Seriously dude. I don't have any religion, what I have is spirituality. I don't want to believe in the concept of heaven or hell because it would be a great waste of eternity to stay there. What I cling on is reincarnation. Alam mo kung bakit?
,"Reincarnation is a story we tell; then in the end it is the story itself that is the reincarnation."
"But I don't want that to end," she said.
"No. And yet it does. This is the reality we were born into. We can't change it by desire."
"...The Buddha says we should give up our desires."
"But that too is a desire!"
"So we never really give it
up...What the Buddha was suggesting is impossible. Desire is life trying to continue to be life. All living things desire, bacteria feel desire. Life is wanting." ,
So there, I got that passage from the book, The Years of Rice and Salt.
Besides, it would be a great waste of human spirit, if we are bound to fade the moment we pass away.
Somewhere along the vastness of the cosmos, it is my desire to retain even a speck of my former existence.
Tama na, nosebleed na tayo. Ahaha.
But I'm glad your nurturing your faith back. Spirituality and Science, when you look at the bigger picture, never clashes, when someone who looks at it has an open mind.
nagdadasal lang ako kapag me malaking problema. kakahiya nga ke Lord.
I have always thought of myself as an old soul. I like to believe in reincarnation because it's hard for me to digest that when I die, that's it.
i dont know. i keep on believing that there is no god, but would end up praying at night.
btw, already added you on my list :)
the things we tell ourselves to help us sleep at night...
Hmm.. I don't believe in hell. :) But i do believe in purgatory. They say it's a bad place where you stay to do good and be better. It's sounds like life all over again. So my conclusion, purgatory is being born again in earth.
Coffee naman tayo. Chat. :)
it doesn't matter what religion you're in, all that matters is how strong your faith is and trust in and loyalty to God.
GBY always!
I kinda agree with kuya joms with the two words he mentioned.
Spirituality and Religion. Though I think I have separate views as I am bound by a teaching of a Church.
For me, as a Christian ( as per spirituality/ lifestyle/ belief), religion does not save you (prevent you from going to hell), its more of your belief (spiritual sense) on God.
I guess faith is a hard topic when discussed by people of different culture and views in life.

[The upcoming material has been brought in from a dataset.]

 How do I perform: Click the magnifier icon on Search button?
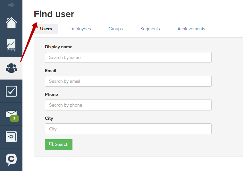tap(51, 144)
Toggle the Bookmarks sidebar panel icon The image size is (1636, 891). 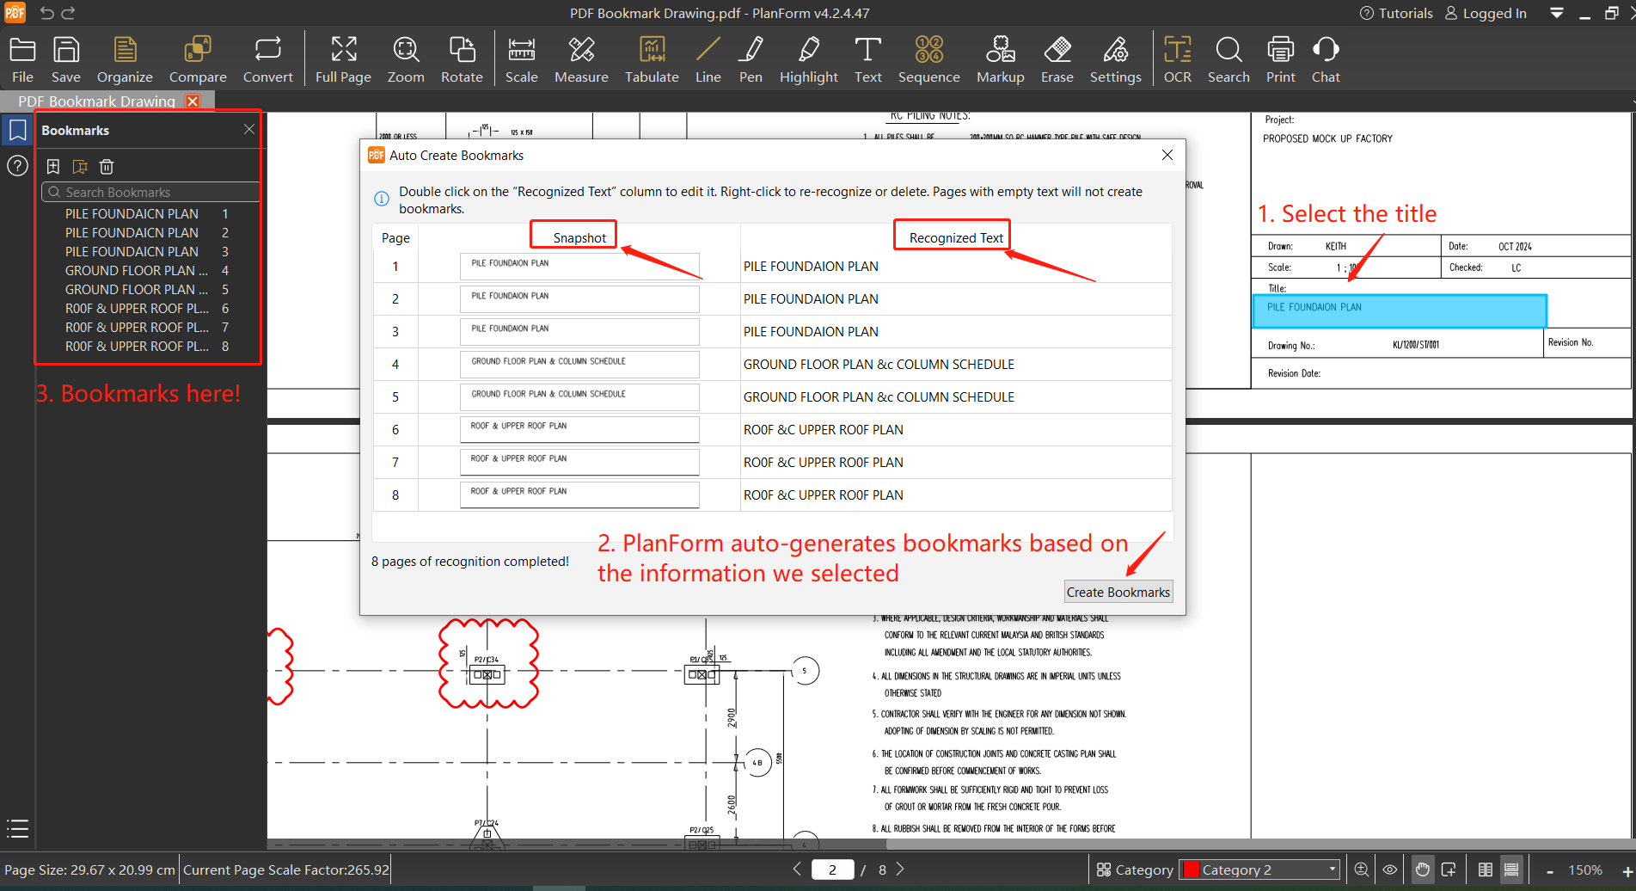point(17,131)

But i stand by my faith. I am bounded by no religion. Religion was set mostly by tradition (that has nothing to do with faith, but more so distracts you to the more important facets of living out your faith).
Other topics discussed would be hard to comment on. Heaven and earth and even purgatory .... teachings on these differ per theologeans or other bible scholars or other religious leaders. So I would pass on these topics. hehe.

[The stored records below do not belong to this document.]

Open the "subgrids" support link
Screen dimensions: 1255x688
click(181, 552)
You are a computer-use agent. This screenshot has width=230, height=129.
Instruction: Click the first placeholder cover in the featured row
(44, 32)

I kinda agree with kuya joms with the two words he mentioned.
Spirituality and Religion. Though I think I have separate views as I am bound by a teaching of a Church.

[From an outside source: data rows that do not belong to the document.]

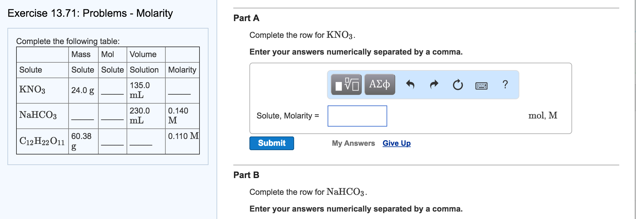636x219 pixels.
Task: Click the 24.0 g mass cell
Action: tap(83, 90)
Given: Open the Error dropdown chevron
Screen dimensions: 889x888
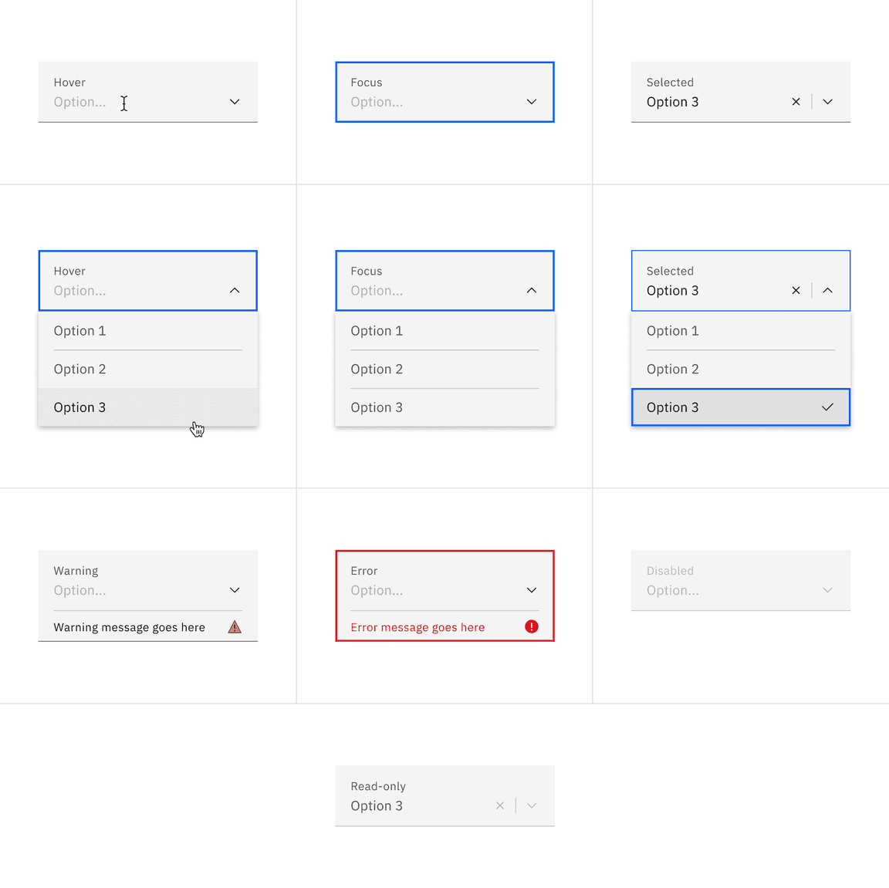Looking at the screenshot, I should point(531,589).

For me, as a Christian ( as per spirituality/ lifestyle/ belief), religion does not save you (prevent you from going to hell), its more of your belief (spiritual sense) on God.
I guess faith is a hard topic when discussed by people of different culture and views in life.
But i stand by my faith. I am bounded by no religion. Religion was set mostly by tradition (that has nothing to do with faith, but more so distracts you to the more important facets of living out your faith).
Other topics discussed would be hard to comment on. Heaven and earth and even purgatory .... teachings on these differ per theologeans or other bible scholars or other religious leaders. So I would take a pass on these topics. hehe.